Cephalonega


Cephalonega stepanovi is a fossil organism from Ediacaran deposits of the Arkhangelsk Region, Russia. It was described by Mikhail A. Fedonkin in 1976[1]

Its original genus name Onega comes from the Onega Peninsula of the White Sea, where the first fossils were found. The species name was given to honour V.A. Stepanov, who discovered the Ediacaran fossil site on the Letniy Bereg ("Summer Coast") in 1972, on the Onega Peninsula, the first Proterozoic site found in the Arkhangelsk Oblast.[2] The original generic name is previously occupied by the hemipteran genus Onega Distant (1908). Ivantsov et al. (2019) coined a replacement generic name Cephalonega.[3][4]

The small fossils, which range up to 7 millimetres (0.28 in) long, have oval outlines and low bodies with an articulated central zone built of isomers encircled by an undivided zone. The surface of the undivided region of Cephalonega is covered with small tubercles.[5]

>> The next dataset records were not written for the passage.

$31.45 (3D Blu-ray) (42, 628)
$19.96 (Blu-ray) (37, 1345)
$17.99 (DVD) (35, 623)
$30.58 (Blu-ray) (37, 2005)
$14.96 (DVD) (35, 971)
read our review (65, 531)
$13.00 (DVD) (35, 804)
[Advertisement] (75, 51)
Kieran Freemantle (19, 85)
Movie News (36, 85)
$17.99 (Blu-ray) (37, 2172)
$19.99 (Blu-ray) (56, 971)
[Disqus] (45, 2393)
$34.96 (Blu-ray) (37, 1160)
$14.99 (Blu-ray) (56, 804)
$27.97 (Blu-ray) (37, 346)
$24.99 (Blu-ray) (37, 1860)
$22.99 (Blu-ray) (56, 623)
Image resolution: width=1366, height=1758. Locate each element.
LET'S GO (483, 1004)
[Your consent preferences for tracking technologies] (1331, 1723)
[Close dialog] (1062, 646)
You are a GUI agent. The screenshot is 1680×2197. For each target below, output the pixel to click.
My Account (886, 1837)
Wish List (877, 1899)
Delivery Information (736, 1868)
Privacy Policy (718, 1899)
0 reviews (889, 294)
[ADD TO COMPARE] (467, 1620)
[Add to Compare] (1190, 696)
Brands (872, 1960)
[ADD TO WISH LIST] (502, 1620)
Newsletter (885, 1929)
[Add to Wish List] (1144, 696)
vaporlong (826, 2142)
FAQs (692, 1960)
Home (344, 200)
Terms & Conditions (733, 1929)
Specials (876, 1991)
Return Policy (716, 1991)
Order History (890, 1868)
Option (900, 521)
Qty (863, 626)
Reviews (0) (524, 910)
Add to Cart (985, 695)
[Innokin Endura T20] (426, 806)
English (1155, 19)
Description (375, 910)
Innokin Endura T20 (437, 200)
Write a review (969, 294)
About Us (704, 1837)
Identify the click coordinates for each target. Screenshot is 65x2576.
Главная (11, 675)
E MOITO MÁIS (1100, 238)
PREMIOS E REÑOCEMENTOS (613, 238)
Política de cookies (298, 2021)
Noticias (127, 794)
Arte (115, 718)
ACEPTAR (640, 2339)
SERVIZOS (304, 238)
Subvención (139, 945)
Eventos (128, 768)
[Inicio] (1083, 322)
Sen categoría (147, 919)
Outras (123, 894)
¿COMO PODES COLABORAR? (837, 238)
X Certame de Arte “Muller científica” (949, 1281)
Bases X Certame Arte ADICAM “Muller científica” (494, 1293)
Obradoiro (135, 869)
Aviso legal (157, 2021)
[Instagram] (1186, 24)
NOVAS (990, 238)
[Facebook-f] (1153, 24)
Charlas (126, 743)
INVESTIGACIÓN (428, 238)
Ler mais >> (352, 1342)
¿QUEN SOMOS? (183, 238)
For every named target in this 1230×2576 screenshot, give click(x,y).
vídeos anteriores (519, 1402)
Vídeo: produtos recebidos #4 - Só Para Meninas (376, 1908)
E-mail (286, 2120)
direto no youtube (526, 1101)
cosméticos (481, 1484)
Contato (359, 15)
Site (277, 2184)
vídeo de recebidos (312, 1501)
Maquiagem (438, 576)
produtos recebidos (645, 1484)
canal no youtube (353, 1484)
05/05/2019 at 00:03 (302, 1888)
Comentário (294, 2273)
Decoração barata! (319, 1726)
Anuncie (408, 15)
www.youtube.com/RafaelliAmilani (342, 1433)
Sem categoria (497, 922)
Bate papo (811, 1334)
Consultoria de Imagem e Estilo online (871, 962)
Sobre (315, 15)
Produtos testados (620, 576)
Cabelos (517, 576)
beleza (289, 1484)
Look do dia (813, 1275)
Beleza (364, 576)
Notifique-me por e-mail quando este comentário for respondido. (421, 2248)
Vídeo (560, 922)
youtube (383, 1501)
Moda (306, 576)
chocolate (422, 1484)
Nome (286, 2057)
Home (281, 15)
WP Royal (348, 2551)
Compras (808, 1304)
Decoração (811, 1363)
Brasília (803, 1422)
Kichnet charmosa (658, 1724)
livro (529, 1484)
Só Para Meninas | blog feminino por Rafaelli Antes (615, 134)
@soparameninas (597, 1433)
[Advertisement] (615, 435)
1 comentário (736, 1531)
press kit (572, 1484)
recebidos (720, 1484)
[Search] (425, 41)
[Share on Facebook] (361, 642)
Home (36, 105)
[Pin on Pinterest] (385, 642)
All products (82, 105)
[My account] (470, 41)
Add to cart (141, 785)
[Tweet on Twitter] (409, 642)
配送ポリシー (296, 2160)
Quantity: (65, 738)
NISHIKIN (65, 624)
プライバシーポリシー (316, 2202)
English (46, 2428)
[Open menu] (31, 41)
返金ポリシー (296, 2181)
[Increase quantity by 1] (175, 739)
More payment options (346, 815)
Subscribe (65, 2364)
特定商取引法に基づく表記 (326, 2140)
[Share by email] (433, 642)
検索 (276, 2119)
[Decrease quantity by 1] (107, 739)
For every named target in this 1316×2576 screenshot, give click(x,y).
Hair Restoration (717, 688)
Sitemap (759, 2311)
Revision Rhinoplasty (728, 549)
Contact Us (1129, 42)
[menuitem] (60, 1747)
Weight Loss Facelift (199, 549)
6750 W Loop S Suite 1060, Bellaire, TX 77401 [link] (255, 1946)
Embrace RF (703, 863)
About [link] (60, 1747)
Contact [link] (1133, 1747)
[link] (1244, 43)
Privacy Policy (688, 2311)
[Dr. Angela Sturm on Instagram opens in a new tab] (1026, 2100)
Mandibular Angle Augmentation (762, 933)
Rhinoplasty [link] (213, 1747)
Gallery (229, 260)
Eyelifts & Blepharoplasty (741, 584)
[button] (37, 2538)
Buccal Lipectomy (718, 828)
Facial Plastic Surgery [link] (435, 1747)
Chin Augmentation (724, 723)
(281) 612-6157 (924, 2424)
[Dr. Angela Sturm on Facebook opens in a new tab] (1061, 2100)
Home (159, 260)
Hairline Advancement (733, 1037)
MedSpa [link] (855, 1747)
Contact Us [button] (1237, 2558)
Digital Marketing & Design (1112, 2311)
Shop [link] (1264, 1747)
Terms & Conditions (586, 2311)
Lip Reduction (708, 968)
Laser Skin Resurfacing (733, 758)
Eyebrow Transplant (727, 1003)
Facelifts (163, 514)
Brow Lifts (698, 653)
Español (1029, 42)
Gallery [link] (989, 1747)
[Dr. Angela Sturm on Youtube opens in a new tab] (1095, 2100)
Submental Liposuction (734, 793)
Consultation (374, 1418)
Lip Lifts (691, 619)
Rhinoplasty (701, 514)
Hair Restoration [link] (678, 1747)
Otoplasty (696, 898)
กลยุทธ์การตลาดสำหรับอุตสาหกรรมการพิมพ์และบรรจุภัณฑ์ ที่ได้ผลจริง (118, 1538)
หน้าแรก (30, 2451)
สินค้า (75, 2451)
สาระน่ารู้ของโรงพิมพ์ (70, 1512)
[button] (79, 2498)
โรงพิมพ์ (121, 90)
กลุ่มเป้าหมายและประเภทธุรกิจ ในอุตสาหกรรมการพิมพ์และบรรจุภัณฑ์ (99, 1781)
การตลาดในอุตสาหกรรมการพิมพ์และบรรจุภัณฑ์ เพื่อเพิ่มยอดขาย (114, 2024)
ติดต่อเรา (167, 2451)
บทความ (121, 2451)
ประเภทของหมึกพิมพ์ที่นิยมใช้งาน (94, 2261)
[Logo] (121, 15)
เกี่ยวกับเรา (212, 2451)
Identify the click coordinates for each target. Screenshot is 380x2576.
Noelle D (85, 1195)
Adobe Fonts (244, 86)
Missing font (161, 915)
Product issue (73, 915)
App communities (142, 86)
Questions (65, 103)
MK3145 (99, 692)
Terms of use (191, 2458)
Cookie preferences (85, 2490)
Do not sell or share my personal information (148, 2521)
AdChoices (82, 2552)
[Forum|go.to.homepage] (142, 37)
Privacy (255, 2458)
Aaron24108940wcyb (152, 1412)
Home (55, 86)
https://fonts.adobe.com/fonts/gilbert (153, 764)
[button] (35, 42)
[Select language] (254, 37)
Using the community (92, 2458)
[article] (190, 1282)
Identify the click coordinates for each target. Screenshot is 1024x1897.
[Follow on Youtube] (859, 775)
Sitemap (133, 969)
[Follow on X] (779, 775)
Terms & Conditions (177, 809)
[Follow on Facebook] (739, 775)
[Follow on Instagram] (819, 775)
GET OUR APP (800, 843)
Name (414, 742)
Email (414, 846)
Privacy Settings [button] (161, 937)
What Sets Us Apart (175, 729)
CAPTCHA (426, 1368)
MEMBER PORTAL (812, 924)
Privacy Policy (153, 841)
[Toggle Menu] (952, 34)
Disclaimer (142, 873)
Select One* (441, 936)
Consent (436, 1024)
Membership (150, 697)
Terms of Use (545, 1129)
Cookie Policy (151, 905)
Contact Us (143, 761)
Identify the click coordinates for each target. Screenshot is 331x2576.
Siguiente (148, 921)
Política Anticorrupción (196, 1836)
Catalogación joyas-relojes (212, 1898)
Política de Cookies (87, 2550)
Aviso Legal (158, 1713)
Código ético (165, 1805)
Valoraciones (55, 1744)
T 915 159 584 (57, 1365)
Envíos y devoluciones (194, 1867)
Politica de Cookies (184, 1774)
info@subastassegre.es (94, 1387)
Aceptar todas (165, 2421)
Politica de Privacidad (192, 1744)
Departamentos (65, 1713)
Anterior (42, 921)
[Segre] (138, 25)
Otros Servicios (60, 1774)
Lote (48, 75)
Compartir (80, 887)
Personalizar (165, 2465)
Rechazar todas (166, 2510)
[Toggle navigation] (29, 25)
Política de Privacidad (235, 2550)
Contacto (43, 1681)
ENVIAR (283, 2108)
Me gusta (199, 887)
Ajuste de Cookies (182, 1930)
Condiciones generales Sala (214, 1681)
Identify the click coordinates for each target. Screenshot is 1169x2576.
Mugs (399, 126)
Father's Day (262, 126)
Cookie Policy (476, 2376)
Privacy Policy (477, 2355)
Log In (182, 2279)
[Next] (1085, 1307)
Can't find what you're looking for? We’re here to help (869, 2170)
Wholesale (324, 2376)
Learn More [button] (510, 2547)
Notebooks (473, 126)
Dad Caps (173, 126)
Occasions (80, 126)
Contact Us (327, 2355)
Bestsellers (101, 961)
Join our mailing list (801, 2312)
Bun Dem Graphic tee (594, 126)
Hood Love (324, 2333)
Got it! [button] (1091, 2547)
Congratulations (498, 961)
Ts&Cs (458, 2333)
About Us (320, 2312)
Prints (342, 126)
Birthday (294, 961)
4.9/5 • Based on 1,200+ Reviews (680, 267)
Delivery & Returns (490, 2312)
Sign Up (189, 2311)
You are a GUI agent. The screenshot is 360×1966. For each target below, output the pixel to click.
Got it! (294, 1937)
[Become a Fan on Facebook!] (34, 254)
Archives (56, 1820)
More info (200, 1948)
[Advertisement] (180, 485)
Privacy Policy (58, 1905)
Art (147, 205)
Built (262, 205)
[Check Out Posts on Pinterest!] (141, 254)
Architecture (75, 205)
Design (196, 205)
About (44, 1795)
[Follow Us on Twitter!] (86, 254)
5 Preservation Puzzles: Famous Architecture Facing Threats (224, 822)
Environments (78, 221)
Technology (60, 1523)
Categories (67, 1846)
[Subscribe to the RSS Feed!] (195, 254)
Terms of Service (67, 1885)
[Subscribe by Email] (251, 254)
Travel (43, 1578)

Cephalonega was originally described by Mikhail Fedonkin as a problematic organism, being grouped together with Vendia, Praecambridium and Vendomia as possible stem-group arthropods due to a vague similarity with primitive Cambrian trilobites and arthropods.[1]

In 1985 Mikhail Fedonkin erected Phylum Proarticulata,[6] in which he placed: Cephalonega, Dickinsonia, Palaeoplatoda, Vendia, Vendomia, Praecambridium and Pseudovendia sp., although he did not exclude the possibility that Cephalonega may still be related to various lower Cambrian arthropods, such as Skania.[6][7]

Andrey Yu. Ivantsov has proposed that Cephalonega should be placed in the phylum Proarticulata, as the segments in recently discovered, exceptionally well-preserved fossils display the glide, or "staggered", symmetry characteristic of the majority of proarticulatans.[5]